* Or any pregnant person whose gender identity you are not absolutely 100% certain about, so really, ANY pregnant person.
I came out as a transgender guy and transitioned by changing my legal name, taking testosterone, and having top surgery. Friends and colleagues were generally awesome with that, and highly supportive. Virtually everyone I knew used male pronouns for me as I asked them to, and many made special efforts to help me feel accepted.
A few years later, I stopped taking testosterone and became pregnant, and my allies’ world was turned upside down. These are real questions that real people asked me. Let me explain why they are damaging, and what would be better.
1. Have you had surgery “down there”?
This one is a sign that somebody hasn’t thought things through, and I think it comes from the assumption that all transgender people want to transition “all the way.” Transition for a female-to-male individual must involve hysterectomy, right? Wrong! We transition in a variety of ways, to whatever degree makes us comfortable (or that we can afford). For some trans people, transition is not linear, either. You really don’t need to know whether your pregnant trans friend has had or desires any other kind of bottom surgery, such as clitoral release, urethral lengthening, or phalloplasty. Read about those procedures by Googling to your heart’s content.
2. Are you going to keep the baby?
The person asking wants to know if the pregnancy was planned. Just like the rest of the population, some transgender people who become pregnant didn’t intend to have babies, but that’s not the case for all of us. The unpleasant implication behind the question is that a transgender person shouldn’t want to have (or shouldn’t have) a baby. A much better question would be “How are you feeling?” Your pregnant trans friend will disclose as much as they are comfortable with and might indicate how you can help.
3. How do you know this is safe?
A lot of people assumed that because I had a beard and a low voice, I was still taking testosterone despite being pregnant. People asked me this as though I had never considered the issue before. To me, the question suggested that I was ignorant or didn’t care about my baby, or both. Even health care providers asked repeatedly if I was taking testosterone, seemingly not believing my answer.
Before trying to get pregnant, I talked to my endocrinologist (hormone doctor) and family doctor about any risks they could foresee. My endocrinologist advised me to stop taking testosterone and wait until my menstrual cycles became regular. He said that, in the form I was taking it, testosterone leaves the tissues quite quickly, typically within about ten days. He told me that my eggs should not be affected by my previous testosterone use. My family doctor just shrugged and reminded me to take folic acid!
If you have a transgender friend or acquaintance who is pregnant, you don’t need to ask this. If you’re a health care provider, knowing whether or not your patient is still taking testosterone is important. You also need to realize that for some of us at least, a beard doesn’t disappear when testosterone use is halted.
4. Did you enjoy the process of making your baby?
This is just another way of asking a transgender person how they have sex. It’s weird and awkward.

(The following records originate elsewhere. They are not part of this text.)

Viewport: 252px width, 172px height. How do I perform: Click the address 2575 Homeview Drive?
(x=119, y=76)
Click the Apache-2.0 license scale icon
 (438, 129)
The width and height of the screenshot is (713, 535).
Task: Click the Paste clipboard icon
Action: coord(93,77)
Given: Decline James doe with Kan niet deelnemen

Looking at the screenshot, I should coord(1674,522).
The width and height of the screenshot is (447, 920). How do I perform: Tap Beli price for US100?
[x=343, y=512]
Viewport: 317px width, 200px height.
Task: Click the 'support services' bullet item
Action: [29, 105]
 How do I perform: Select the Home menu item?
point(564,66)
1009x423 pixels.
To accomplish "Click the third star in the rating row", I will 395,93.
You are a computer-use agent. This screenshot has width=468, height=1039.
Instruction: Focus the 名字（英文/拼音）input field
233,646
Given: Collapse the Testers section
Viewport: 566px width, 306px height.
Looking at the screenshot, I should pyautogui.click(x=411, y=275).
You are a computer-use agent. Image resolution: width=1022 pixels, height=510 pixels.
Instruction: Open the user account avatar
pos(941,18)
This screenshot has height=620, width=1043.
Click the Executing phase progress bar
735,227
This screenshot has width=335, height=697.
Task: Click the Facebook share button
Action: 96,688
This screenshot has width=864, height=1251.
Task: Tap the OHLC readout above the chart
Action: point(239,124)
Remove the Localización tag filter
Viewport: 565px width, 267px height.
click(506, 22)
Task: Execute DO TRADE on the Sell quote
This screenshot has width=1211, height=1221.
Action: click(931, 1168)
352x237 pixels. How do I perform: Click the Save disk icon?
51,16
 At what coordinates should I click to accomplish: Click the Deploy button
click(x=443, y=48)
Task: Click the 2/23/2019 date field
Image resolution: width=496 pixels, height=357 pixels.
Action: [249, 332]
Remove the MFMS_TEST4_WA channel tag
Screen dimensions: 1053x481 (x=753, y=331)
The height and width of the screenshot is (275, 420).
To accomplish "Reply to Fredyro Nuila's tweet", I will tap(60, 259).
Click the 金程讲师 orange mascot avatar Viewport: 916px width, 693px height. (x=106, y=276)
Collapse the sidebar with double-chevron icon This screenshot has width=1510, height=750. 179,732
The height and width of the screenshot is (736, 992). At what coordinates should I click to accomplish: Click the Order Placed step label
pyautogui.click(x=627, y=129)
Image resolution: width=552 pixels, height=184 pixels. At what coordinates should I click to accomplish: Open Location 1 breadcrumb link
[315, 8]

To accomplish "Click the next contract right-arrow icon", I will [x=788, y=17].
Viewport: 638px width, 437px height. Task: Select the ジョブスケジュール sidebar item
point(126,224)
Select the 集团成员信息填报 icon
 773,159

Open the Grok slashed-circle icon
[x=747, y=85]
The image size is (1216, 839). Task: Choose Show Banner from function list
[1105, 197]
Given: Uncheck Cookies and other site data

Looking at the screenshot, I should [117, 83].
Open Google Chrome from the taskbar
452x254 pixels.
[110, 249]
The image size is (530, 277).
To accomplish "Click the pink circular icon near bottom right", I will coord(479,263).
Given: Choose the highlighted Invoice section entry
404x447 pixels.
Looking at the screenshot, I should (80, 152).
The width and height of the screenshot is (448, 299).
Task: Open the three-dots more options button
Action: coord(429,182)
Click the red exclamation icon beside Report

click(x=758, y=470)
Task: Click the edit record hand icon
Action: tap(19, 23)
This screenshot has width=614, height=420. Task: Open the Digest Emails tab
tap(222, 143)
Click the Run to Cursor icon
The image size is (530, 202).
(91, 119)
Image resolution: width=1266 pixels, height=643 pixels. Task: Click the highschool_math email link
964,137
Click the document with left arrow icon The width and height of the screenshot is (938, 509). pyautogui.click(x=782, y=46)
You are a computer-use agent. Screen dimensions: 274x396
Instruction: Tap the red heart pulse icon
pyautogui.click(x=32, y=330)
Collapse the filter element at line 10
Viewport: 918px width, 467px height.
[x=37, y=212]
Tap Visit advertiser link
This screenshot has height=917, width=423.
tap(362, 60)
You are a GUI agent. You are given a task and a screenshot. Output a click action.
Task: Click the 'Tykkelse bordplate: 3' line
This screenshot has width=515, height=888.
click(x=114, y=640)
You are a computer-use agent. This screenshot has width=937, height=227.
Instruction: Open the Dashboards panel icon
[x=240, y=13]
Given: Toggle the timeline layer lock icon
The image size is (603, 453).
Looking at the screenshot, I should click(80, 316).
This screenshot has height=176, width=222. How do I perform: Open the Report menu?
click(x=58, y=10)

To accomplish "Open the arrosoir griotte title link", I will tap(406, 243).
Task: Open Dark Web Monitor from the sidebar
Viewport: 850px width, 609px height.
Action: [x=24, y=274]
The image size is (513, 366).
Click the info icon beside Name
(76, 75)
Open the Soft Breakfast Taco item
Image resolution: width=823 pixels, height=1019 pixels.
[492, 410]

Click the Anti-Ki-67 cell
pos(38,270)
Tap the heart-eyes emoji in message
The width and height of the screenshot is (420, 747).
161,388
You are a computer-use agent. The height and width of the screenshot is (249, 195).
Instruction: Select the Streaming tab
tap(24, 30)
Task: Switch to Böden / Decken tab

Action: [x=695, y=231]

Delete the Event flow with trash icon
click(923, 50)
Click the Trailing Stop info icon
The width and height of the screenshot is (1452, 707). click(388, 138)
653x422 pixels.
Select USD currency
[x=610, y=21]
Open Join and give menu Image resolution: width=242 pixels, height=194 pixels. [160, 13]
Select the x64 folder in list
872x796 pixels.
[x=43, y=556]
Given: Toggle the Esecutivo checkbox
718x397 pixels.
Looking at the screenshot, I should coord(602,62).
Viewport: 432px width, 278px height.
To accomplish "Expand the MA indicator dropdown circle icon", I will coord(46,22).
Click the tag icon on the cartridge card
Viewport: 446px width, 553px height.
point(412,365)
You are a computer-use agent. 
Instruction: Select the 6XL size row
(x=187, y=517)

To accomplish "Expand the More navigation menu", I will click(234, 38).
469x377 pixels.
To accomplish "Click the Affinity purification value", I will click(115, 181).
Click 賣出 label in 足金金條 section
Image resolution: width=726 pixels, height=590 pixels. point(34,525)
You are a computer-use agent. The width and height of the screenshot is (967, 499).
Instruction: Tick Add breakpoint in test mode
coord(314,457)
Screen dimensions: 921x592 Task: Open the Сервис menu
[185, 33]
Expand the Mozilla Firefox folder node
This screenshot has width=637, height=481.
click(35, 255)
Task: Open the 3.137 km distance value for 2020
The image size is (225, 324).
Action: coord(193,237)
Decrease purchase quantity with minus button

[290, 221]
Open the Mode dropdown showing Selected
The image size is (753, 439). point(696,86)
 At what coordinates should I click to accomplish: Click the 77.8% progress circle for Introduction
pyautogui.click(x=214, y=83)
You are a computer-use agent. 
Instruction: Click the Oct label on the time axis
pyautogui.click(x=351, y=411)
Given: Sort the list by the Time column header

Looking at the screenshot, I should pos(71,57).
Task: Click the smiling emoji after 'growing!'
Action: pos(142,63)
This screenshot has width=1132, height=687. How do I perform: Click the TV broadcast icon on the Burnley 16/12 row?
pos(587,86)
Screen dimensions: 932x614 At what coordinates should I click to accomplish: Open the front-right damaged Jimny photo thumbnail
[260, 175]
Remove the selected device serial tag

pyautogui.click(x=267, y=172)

And for folks who don’t have simple access to sperm in their relationship, conceiving a baby might be separate from making love anyway.
5. But what about breastfeeding?
I think breastfeeding is awesome, and I have been breastfeeding my kids for five years straight – but having a baby doesn’t hinge on it. I was asked about breastfeeding when I was pregnant, as if not being able to breastfeed should make me reconsider my pregnancy. The question itself put an immense amount of pressure on me. It turned out that I am able to make a small amount of milk despite having had chest surgery, and I deeply value my breastfeeding relationship with my child. However, lots of people, transgender or not, choose not to breastfeed, and that is their choice.
For friends and health care providers alike, a more open-ended question would be better, such as “how do you plan to feed your baby?” If you are lactating and interested in helping, you could ask if your transgender friend might wish to accept donated milk.
6. Do you know the baby’s gender?
During my pregnancies, people asked me this obsessively. I always thought to myself, do you know who you’re asking? Identifying a baby as male or female based on its genitalia has to do with its sex, not its gender. Furthermore, I never cared during my pregnancies about what my babies’ genitals might look like. I wondered if they would be healthy, happy, sleepy, curious, affectionate, serious, light-hearted, optimistic or any number of other characteristics before I thought about whether they had a penis or vulva. A better question to ask would be whether your friend has felt their baby move yet or heard the heartbeat – both are indescribably beautiful and intimate ways to connect with the being growing inside the belly.
Finally, I want to mention that a few friends have come out to me as transgender or genderqueer during or after their pregnancies. Friends, family, and health care providers interacting with a pregnant person might be unaware of that person’s gender identity. Be careful about the assumptions contained in your questions no matter who you’re talking to.